- **Records to use**:
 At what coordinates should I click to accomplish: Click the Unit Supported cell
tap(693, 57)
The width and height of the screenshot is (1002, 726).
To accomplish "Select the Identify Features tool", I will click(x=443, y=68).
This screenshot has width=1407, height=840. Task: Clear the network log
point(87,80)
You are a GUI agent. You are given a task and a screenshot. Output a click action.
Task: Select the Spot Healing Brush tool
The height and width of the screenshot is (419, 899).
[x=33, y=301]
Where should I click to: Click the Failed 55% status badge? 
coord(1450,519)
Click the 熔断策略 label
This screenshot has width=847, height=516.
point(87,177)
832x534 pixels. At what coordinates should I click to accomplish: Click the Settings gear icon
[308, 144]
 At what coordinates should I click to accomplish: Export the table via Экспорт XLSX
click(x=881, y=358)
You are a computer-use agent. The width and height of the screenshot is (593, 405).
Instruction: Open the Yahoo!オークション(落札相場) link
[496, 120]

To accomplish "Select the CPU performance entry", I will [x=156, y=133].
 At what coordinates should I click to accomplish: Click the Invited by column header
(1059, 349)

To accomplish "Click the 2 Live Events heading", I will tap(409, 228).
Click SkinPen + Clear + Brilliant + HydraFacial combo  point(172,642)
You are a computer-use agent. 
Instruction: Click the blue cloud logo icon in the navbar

- **Your objective**:
Look for the line with "832x534 pixels. At" in the listing above. Print it and each later line exactly, ending with the last line.

- **Answer space**:
832x534 pixels. At what coordinates should I click to accomplish: Click the Settings gear icon
[308, 144]
 At what coordinates should I click to accomplish: Export the table via Экспорт XLSX
click(x=881, y=358)
You are a computer-use agent. The width and height of the screenshot is (593, 405).
Instruction: Open the Yahoo!オークション(落札相場) link
[496, 120]

To accomplish "Select the CPU performance entry", I will [x=156, y=133].
 At what coordinates should I click to accomplish: Click the Invited by column header
(1059, 349)

To accomplish "Click the 2 Live Events heading", I will tap(409, 228).
Click SkinPen + Clear + Brilliant + HydraFacial combo  point(172,642)
You are a computer-use agent. 
Instruction: Click the blue cloud logo icon in the navbar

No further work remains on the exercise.